That is where babies are made

Today, as I worked away diligently at my booth, a man pulled his car up to my window and asked me if I could let him through without paying because he was a private investigator who was investigating someone in the area. Naturally I wanted to, but I knew that I would not be allowed so I double checked with my supervisor before telling him no. I'd decided that he must be investigating insurance fraud because why else would he have come to my work? It's a tourist attraction in the middle of nowhere, and hardly an ideal spot for an extra marital affair.
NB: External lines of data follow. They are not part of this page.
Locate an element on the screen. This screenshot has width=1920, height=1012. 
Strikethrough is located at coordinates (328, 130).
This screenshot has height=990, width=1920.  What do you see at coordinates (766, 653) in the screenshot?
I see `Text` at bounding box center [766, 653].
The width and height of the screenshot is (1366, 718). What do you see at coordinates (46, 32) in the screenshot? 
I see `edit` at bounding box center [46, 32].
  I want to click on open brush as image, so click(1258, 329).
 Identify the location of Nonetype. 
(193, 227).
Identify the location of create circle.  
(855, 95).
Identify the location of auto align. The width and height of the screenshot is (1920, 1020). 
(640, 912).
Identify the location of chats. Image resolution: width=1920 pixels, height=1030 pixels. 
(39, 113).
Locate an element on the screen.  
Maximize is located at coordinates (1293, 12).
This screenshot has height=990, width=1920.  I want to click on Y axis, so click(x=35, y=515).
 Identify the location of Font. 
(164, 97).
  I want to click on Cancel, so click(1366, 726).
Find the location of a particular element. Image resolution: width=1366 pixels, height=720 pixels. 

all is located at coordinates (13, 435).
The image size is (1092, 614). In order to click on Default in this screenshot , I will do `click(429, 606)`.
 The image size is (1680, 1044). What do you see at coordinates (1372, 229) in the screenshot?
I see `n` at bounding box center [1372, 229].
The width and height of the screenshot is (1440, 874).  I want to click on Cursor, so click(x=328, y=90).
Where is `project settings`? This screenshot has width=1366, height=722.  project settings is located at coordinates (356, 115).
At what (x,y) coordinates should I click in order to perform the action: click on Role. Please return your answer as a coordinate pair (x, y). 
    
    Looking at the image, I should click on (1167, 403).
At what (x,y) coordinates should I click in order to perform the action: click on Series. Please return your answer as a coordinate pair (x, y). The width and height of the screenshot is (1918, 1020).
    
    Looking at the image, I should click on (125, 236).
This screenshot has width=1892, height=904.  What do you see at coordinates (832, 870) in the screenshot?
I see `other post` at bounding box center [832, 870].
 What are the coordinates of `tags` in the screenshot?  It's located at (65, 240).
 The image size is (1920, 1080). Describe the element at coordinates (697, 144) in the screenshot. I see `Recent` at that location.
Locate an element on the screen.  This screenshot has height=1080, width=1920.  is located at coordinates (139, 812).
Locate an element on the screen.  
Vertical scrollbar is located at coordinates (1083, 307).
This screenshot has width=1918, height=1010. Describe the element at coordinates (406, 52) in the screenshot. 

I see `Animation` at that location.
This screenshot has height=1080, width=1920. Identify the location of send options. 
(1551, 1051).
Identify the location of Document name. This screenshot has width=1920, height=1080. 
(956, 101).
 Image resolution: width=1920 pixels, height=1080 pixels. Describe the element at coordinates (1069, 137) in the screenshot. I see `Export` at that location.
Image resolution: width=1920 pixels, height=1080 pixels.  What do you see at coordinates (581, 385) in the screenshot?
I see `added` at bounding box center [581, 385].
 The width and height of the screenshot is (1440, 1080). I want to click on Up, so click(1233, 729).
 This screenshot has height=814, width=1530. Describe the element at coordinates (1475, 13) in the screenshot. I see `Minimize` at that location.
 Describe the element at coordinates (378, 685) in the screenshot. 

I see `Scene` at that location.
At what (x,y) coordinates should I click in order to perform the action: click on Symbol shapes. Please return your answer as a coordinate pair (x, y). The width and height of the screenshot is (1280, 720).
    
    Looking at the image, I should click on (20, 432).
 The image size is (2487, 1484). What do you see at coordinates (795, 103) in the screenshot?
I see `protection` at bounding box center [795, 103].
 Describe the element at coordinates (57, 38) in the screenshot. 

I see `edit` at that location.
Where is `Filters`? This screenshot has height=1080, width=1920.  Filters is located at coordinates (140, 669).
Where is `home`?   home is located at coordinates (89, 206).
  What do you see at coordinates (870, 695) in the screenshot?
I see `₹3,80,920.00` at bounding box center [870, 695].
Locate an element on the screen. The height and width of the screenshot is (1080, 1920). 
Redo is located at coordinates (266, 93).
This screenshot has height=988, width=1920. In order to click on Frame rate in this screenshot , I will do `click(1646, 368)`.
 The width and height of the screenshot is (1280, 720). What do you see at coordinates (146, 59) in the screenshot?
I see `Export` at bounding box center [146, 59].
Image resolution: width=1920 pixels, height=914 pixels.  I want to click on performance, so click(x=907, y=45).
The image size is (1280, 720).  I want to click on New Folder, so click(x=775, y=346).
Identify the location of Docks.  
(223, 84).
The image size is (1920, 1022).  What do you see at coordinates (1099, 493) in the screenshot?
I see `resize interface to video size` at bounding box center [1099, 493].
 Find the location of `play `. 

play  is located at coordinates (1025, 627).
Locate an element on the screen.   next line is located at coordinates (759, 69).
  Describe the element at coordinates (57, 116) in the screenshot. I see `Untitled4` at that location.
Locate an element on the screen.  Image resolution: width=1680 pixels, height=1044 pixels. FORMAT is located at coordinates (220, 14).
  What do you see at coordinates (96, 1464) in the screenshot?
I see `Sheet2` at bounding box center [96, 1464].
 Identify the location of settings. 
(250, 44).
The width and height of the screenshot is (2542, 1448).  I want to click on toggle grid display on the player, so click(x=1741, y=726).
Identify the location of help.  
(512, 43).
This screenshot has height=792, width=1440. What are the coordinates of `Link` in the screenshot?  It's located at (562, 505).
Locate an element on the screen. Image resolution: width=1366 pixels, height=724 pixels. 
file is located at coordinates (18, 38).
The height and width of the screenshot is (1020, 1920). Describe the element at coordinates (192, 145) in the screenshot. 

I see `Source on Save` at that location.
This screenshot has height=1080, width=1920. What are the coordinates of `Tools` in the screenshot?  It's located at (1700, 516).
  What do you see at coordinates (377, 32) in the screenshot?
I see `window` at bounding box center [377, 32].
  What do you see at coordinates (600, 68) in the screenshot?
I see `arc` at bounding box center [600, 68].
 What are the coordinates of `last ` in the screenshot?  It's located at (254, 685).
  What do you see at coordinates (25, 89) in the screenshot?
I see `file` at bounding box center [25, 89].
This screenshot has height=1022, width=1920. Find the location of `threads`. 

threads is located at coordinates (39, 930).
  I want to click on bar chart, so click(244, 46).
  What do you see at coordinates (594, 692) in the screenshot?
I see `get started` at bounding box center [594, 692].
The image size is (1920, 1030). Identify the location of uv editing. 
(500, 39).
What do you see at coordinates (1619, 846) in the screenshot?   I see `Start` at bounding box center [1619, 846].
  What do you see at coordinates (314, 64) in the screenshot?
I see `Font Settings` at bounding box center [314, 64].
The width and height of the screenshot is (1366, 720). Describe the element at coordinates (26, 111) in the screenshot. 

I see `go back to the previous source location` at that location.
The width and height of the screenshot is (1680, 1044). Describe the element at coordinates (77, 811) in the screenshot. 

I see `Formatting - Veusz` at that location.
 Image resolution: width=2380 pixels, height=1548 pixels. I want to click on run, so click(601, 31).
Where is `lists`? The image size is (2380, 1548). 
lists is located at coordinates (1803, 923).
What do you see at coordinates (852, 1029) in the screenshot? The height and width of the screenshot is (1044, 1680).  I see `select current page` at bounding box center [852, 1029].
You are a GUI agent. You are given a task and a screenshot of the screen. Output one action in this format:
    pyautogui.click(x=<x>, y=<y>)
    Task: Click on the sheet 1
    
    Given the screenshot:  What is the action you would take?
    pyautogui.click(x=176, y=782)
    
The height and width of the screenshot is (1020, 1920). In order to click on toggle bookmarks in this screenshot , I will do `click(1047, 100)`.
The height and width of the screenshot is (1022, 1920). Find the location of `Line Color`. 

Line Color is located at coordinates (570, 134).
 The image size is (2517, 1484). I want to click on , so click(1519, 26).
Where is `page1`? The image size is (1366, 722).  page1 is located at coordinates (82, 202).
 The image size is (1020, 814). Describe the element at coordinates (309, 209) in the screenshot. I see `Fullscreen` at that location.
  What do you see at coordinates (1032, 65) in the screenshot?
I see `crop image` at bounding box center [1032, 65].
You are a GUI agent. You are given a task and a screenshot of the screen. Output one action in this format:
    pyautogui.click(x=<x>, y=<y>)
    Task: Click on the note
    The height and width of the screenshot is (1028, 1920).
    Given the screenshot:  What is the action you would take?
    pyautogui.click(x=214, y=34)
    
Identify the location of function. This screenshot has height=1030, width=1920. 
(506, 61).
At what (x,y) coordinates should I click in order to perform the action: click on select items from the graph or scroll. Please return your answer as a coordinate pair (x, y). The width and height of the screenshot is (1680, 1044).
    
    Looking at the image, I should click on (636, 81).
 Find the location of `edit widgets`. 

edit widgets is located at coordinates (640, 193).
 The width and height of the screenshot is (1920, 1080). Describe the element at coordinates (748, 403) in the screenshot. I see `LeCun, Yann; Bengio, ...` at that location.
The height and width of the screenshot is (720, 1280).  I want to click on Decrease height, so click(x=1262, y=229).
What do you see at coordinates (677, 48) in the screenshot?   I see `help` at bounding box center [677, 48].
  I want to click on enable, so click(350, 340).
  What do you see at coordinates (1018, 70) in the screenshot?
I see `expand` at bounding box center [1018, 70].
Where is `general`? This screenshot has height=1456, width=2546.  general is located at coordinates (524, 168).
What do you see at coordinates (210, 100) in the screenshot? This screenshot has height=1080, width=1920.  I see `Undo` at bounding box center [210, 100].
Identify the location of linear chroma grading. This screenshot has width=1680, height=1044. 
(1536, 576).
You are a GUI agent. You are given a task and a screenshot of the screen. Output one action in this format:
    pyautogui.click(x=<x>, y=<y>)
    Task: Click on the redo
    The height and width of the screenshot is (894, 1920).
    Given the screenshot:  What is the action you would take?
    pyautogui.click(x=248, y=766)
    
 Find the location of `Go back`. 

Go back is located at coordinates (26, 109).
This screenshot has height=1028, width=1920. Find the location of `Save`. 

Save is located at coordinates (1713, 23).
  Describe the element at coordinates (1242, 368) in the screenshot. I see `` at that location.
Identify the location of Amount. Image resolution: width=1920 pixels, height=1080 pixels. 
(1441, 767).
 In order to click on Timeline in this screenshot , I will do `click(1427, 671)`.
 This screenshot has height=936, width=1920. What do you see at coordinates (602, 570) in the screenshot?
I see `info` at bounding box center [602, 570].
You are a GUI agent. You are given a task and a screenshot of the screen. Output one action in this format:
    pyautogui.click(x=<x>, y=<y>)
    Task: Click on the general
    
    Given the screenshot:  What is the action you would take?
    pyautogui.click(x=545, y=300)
My supervisor did not agree with me.
"We catch people having sex here all the time." She told me.
"Why would you tell me that? Why?" I questioned. "You have ruined this place for me." I joked. Later on a co-worker and I joked about ways we could leak the information to customers.
"I do not know how many people come here, but do you see over there? That is where babies are made."


Cosmic Joke

I guess it would make perfect sense that the only man currently in my life would be possessive of the remote control, and snores loudly when he's sleeping.


How I will die

The other day I was watching this elephant have a tug-of-war with a bunch of people. I was intrigued.. I wanted to have a tug-of-war with an elephant.. I think I could hold my own until that elephant decided to actually try. More than having a tug-of-war with an elephant, I would like to wrestle one. I am not sure exactly how I would wrestle the elephant, which is why I would drink a whole lot before I went to do it. I am not silly, I know that wrestling an elephant would more than likely result in my own death... which is why I will wait until my late 80's to do it. Some might think advanced age would hinder my chances... to those people I say the following: "An elephant weighs 11,000 pounds. It does not matter how old I am because either way I am screwed." And since it's really just going to be a game of seeing how long it takes before the elephant squishes me, I might as well try and eliminate any thing that may slow me down... That's right.. I'd wrestle the elephant naked. So, in about 60 years expect to see an obituary in the paper that reads as follows:
After a long battle with an elephant, in her eighty-fifth year, Megan
finally succumbed to her injuries after several hours of intense wrestling. She
refused to let anything hold her back, which is why she was buck naked while
engaged in her final challenge. As her last breath left her body, in a whisper,
she said, "This isn't over yet, elephant." A testament to her spirit, or better
yet.. the spirits that she'd consumed earlier that day.

Death by elephant... What a way to go!